[Records from a collection]

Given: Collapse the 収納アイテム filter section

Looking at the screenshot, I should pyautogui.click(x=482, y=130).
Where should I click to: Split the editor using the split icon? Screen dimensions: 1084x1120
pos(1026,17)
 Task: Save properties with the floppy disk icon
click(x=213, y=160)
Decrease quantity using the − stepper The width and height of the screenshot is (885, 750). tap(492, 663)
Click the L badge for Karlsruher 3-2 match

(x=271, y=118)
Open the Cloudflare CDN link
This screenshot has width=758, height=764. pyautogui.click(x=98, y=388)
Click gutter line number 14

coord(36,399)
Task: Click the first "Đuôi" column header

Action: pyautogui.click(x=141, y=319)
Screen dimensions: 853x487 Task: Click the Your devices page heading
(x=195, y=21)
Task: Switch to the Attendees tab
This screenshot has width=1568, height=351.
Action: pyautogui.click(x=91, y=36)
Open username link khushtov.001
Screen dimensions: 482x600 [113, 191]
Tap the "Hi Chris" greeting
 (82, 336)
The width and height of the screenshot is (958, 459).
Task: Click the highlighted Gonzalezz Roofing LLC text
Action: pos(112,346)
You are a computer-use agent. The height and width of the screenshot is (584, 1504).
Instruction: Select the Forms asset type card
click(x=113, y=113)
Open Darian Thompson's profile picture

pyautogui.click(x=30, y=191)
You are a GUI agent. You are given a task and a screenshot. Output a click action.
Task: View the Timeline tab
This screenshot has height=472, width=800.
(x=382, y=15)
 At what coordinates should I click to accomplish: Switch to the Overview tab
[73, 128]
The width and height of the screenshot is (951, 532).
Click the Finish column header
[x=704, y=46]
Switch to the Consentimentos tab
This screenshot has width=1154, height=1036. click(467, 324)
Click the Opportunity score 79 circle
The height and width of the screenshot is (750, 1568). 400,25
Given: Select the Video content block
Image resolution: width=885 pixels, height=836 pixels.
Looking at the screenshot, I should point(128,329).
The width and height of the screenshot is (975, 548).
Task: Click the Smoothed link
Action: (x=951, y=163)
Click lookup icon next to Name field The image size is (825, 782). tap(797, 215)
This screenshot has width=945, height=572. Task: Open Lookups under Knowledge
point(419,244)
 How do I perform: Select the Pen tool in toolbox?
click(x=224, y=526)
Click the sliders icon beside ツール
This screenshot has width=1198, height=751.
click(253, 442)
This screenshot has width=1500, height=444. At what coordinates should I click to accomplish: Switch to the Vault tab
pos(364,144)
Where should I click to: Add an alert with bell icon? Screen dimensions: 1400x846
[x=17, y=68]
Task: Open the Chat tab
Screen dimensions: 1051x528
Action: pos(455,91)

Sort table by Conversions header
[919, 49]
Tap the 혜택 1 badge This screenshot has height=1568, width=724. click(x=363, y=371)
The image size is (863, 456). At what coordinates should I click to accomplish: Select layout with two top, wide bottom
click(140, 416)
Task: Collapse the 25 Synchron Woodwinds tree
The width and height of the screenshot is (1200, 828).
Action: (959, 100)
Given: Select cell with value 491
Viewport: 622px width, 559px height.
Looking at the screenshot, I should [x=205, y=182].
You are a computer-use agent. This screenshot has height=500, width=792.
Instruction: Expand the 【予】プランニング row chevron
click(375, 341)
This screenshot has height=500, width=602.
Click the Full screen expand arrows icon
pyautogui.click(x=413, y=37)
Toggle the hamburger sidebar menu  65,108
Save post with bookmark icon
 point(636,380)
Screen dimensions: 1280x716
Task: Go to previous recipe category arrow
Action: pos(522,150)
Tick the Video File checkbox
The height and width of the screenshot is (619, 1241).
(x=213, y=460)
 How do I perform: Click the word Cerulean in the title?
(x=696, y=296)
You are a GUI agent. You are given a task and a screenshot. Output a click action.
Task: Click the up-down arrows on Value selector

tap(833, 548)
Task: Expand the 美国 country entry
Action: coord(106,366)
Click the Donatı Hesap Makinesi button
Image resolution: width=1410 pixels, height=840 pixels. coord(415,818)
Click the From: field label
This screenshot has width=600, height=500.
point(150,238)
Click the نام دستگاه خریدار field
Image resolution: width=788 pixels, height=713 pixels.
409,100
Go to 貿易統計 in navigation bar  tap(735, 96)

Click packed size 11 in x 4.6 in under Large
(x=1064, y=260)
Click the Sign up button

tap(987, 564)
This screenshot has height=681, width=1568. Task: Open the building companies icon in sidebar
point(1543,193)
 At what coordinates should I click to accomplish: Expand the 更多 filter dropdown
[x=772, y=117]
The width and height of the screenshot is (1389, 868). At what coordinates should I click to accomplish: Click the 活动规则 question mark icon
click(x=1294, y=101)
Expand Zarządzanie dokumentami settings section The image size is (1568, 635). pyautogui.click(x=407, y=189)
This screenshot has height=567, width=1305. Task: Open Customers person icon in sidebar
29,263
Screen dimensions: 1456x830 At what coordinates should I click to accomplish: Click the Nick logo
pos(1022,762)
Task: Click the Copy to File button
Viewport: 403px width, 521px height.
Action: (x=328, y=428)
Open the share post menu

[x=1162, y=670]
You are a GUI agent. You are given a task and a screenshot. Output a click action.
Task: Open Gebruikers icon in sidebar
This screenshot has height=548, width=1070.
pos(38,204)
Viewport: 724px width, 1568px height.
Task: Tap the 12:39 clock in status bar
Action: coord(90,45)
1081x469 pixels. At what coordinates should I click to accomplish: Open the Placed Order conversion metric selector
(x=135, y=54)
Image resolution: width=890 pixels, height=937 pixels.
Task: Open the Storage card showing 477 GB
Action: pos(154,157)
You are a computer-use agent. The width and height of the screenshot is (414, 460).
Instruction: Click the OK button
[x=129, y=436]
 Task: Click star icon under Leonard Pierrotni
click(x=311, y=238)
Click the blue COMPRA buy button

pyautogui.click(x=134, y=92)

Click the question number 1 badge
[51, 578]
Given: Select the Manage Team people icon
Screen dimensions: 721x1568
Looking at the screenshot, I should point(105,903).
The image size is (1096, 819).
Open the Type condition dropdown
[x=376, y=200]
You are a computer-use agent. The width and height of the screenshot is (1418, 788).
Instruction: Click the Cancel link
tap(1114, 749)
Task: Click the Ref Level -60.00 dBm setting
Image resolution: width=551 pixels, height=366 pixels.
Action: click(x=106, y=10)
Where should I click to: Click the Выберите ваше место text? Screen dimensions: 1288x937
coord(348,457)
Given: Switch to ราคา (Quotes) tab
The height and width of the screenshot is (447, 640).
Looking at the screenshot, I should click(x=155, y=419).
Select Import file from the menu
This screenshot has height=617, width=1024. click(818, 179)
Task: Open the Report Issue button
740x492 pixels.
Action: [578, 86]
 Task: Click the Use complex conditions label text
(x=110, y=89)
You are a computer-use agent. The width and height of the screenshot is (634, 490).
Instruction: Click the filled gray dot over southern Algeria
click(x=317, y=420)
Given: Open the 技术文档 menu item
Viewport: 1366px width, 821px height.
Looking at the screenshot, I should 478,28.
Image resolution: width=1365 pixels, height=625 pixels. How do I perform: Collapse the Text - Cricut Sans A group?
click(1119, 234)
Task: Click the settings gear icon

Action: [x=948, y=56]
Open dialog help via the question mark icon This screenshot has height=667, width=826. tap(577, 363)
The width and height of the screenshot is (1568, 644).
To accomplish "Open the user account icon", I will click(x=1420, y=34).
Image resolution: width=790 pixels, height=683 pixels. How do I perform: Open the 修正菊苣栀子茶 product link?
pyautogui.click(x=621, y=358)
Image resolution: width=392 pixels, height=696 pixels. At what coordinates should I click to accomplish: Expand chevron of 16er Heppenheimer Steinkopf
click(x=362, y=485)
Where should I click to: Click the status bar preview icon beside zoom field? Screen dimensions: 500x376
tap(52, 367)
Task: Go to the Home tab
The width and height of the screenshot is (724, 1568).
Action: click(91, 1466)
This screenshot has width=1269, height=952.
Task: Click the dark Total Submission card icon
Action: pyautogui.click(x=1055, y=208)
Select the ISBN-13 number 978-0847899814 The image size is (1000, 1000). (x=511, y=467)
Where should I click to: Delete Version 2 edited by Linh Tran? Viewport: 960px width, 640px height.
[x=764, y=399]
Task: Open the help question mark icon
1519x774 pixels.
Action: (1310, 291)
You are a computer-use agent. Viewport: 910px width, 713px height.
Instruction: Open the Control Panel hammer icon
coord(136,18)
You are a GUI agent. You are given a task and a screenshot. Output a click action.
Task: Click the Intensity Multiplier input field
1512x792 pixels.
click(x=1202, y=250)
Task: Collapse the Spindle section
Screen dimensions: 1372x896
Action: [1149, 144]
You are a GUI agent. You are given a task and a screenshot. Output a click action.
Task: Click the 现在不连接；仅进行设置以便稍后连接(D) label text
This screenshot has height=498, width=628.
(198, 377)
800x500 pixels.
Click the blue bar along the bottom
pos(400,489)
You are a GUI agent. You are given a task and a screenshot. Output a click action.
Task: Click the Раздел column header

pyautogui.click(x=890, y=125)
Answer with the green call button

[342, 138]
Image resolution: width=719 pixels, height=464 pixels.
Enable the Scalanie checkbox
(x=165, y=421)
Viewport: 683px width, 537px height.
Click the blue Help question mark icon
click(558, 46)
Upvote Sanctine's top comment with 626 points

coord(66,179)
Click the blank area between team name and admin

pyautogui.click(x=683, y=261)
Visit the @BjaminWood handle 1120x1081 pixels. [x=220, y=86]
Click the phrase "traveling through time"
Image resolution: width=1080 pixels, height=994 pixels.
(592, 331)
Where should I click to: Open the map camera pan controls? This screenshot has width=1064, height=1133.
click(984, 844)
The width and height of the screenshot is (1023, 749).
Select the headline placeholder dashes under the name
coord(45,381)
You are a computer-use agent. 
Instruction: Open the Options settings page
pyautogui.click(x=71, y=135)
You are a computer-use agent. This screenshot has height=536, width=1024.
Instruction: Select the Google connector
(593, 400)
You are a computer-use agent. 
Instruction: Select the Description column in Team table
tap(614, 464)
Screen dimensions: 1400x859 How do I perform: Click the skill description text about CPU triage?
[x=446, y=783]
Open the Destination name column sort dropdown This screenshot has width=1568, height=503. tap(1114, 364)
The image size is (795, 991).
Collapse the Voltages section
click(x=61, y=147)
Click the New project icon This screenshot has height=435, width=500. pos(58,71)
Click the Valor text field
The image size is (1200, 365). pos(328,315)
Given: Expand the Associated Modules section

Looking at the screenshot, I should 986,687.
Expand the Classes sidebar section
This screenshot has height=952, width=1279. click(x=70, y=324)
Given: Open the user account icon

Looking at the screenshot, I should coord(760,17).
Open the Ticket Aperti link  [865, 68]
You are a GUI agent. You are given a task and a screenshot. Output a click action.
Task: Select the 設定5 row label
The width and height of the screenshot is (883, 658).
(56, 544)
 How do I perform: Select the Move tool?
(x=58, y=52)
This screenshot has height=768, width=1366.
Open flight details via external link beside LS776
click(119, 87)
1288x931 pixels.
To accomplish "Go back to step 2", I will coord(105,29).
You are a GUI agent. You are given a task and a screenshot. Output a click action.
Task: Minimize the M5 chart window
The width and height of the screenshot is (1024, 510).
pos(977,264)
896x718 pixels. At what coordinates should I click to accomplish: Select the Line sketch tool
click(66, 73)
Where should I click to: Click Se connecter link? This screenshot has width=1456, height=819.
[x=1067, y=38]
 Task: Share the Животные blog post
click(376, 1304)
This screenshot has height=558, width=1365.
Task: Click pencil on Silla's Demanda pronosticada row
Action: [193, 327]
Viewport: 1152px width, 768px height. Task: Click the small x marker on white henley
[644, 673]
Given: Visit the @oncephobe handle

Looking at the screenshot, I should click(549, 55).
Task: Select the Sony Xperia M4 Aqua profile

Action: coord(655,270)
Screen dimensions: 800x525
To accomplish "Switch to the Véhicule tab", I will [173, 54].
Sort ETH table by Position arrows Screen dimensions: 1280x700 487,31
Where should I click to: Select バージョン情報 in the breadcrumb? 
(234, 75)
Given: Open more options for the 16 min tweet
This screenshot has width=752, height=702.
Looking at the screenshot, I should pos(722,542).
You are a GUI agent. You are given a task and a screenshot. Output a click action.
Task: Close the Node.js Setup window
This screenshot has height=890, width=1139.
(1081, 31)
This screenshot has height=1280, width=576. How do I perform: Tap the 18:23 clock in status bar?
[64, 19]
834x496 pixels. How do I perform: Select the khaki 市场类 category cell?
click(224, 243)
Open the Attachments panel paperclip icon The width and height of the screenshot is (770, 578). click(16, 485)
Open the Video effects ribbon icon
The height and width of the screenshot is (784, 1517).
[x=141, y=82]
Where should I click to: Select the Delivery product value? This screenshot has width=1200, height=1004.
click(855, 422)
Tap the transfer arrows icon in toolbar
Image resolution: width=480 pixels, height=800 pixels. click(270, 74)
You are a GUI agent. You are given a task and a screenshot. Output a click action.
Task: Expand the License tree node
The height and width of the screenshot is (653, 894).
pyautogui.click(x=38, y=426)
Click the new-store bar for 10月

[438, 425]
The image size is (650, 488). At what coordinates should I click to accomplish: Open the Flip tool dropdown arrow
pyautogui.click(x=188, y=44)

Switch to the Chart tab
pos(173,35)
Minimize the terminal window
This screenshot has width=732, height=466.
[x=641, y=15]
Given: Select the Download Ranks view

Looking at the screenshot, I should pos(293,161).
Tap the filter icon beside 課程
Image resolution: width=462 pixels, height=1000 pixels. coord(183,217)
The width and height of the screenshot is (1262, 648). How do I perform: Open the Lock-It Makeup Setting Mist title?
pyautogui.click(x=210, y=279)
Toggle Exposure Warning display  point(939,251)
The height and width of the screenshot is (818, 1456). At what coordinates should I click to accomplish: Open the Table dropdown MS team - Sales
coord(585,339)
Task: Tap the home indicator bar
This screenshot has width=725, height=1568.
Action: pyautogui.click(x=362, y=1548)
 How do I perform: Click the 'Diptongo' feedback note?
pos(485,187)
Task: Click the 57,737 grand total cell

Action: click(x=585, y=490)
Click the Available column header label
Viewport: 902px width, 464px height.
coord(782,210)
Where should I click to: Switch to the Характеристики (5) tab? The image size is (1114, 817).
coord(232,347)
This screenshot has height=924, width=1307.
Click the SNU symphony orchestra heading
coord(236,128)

## WHAT YOU NEED TO DO
Print, without alteration, only the lines above between the one holding "Instruction: Click the OK button" and the one holding "Task: Click the Ref Level -60.00 dBm setting", inclusive.

## THE COMPLETED TASK
Instruction: Click the OK button
[x=129, y=436]
 Task: Click star icon under Leonard Pierrotni
click(x=311, y=238)
Click the blue COMPRA buy button

pyautogui.click(x=134, y=92)

Click the question number 1 badge
[51, 578]
Given: Select the Manage Team people icon
Screen dimensions: 721x1568
Looking at the screenshot, I should point(105,903).
The image size is (1096, 819).
Open the Type condition dropdown
[x=376, y=200]
You are a computer-use agent. The width and height of the screenshot is (1418, 788).
Instruction: Click the Cancel link
tap(1114, 749)
Task: Click the Ref Level -60.00 dBm setting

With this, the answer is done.